Screenshot grounding data:
====

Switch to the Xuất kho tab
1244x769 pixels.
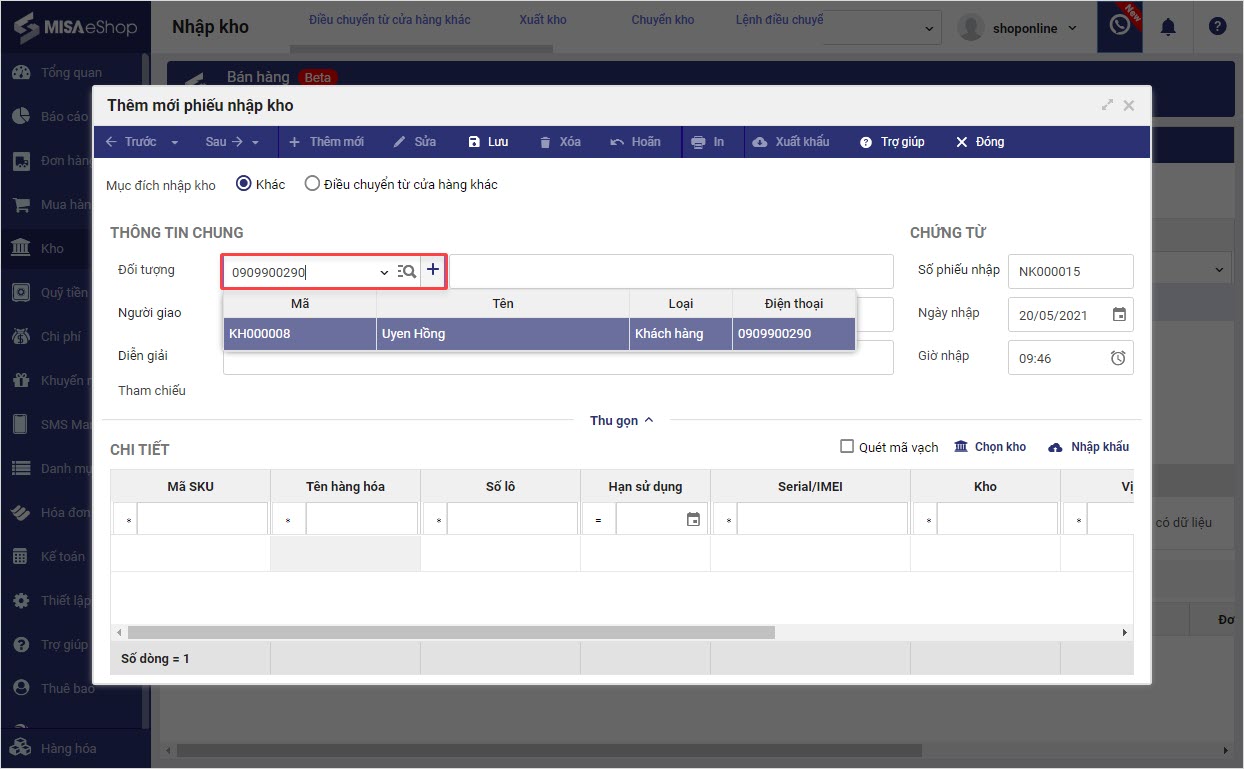point(543,20)
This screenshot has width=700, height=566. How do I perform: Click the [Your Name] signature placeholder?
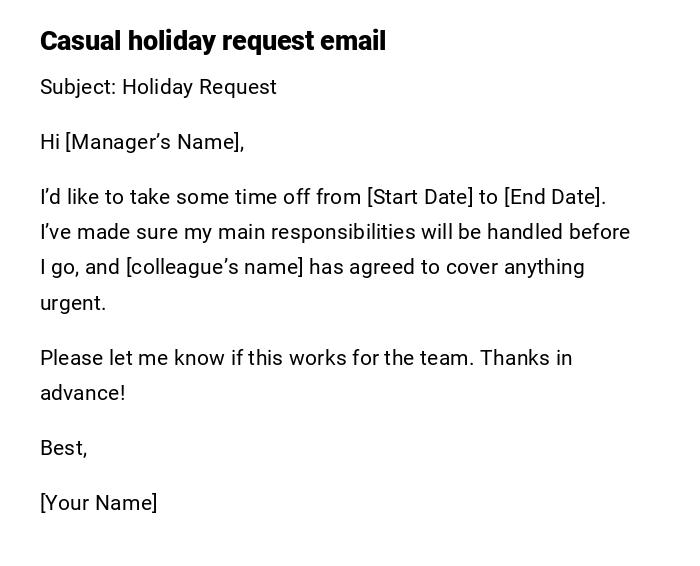[98, 503]
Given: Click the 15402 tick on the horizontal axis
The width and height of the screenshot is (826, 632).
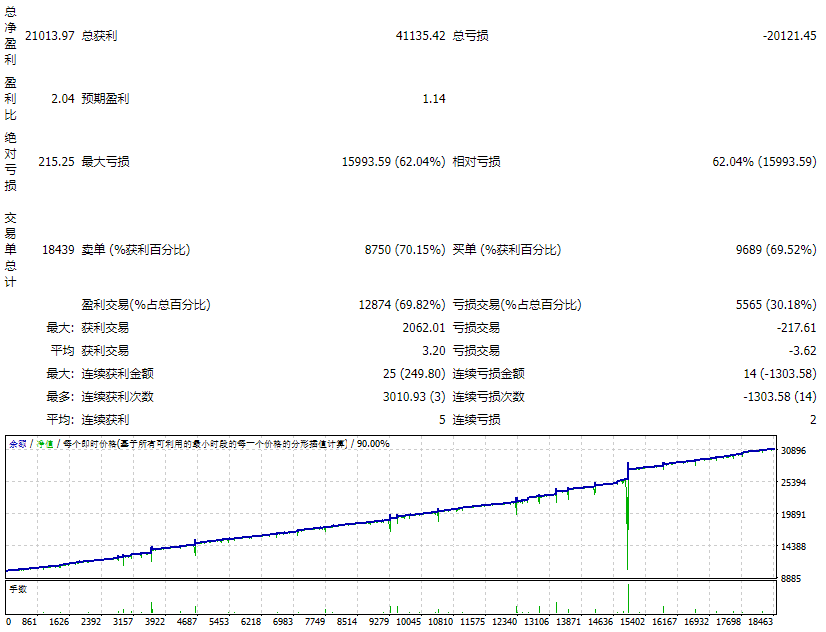Looking at the screenshot, I should 631,622.
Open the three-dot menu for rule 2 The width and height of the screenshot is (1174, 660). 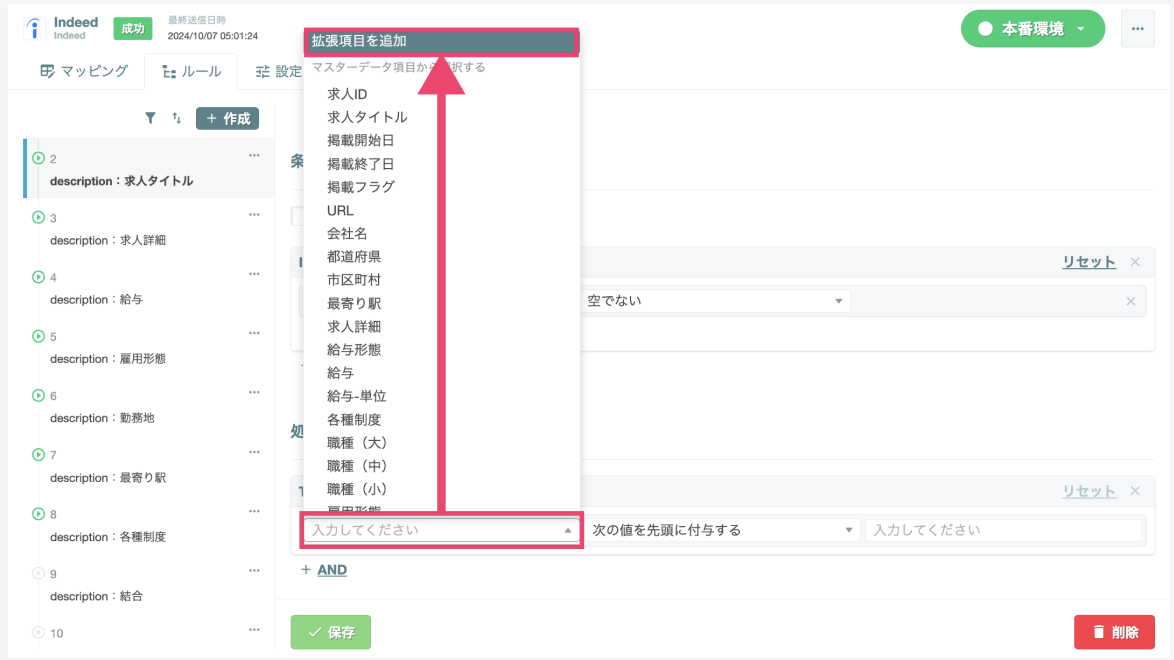[255, 156]
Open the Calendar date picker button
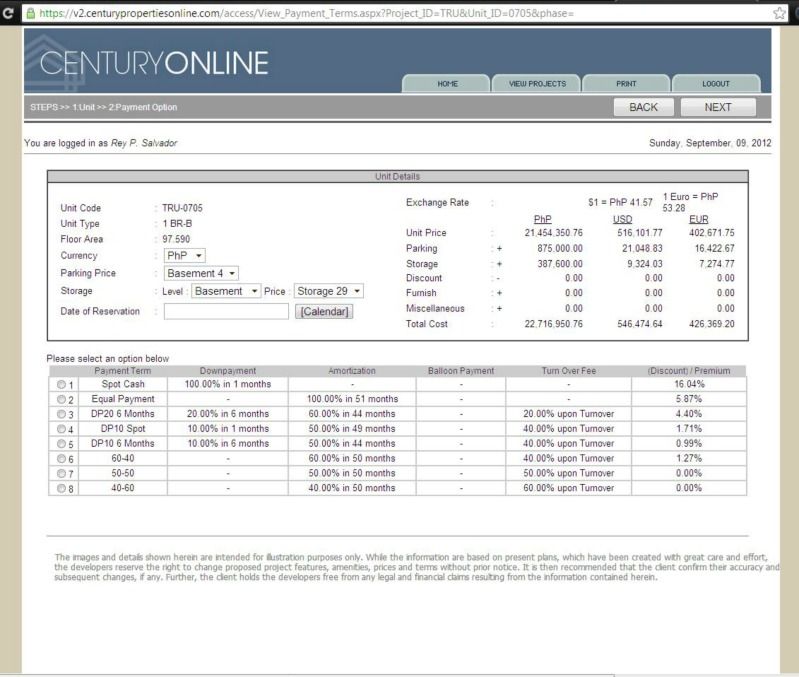 click(x=324, y=311)
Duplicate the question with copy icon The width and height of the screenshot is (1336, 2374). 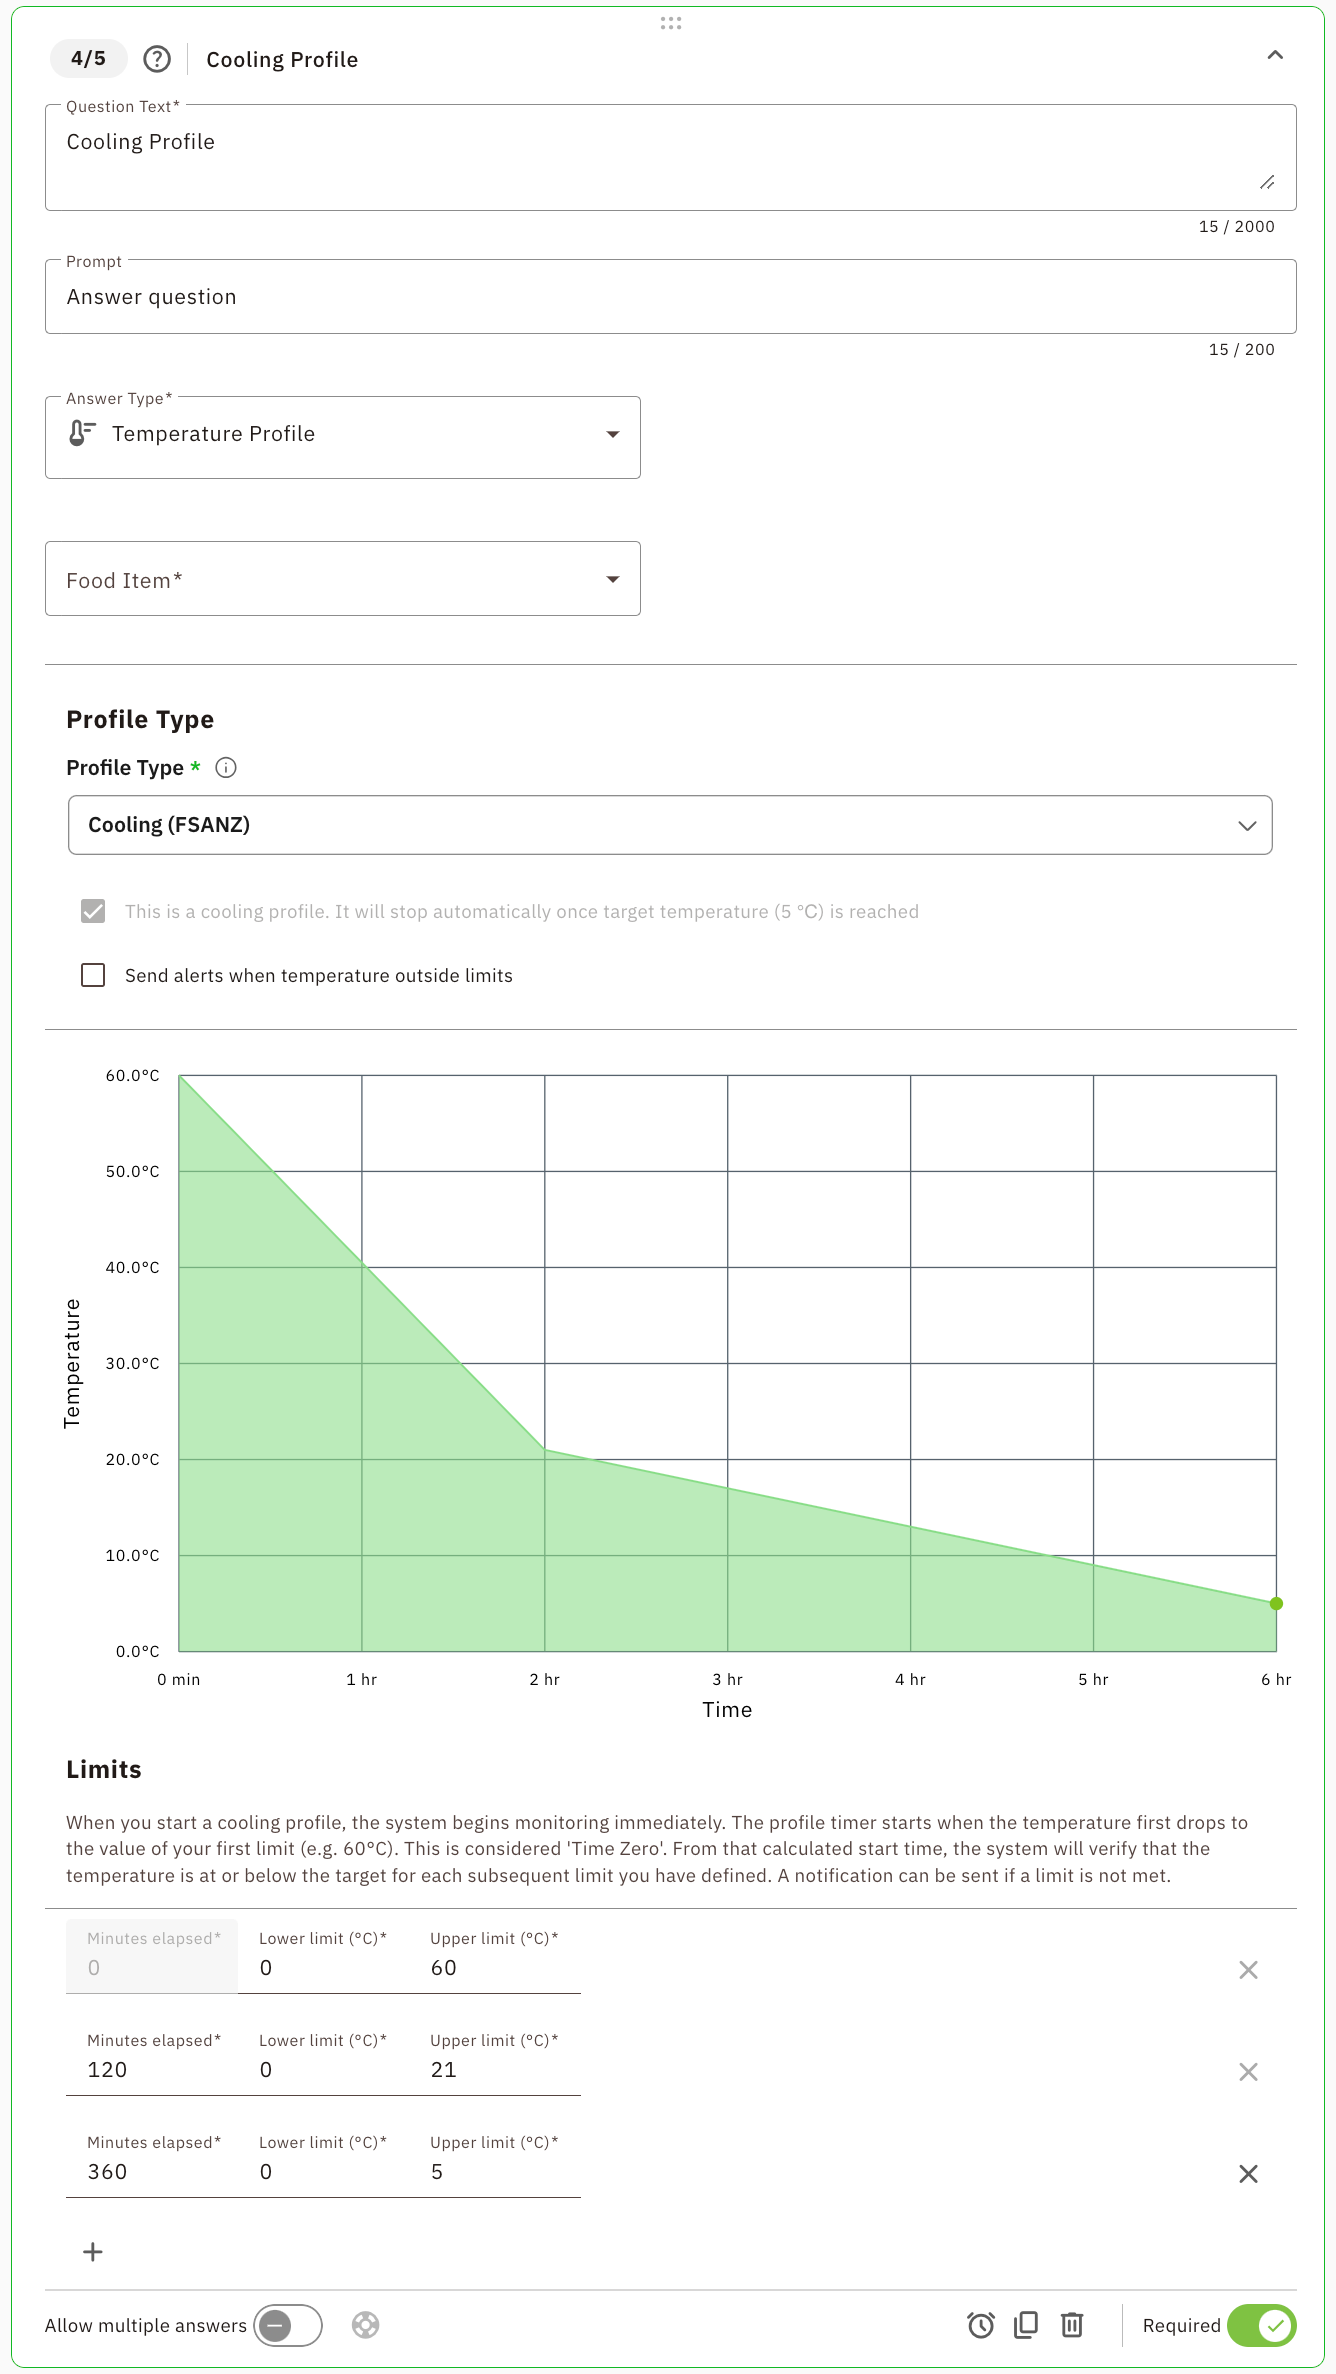pyautogui.click(x=1026, y=2325)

====

_WORK TO BE COMPLETED_: Say again, exactly, only those lines of the records that run from the start through the line with "Given: Click the". Pictures are to be skipped.

_RESPONSE TO THIS EXERCISE_:
Switch to the Xuất kho tab
1244x769 pixels.
point(543,20)
This screenshot has width=700, height=566. How do I perform: Click the [Your Name] signature placeholder?
[98, 503]
Given: Click the 15402 tick on the horizontal axis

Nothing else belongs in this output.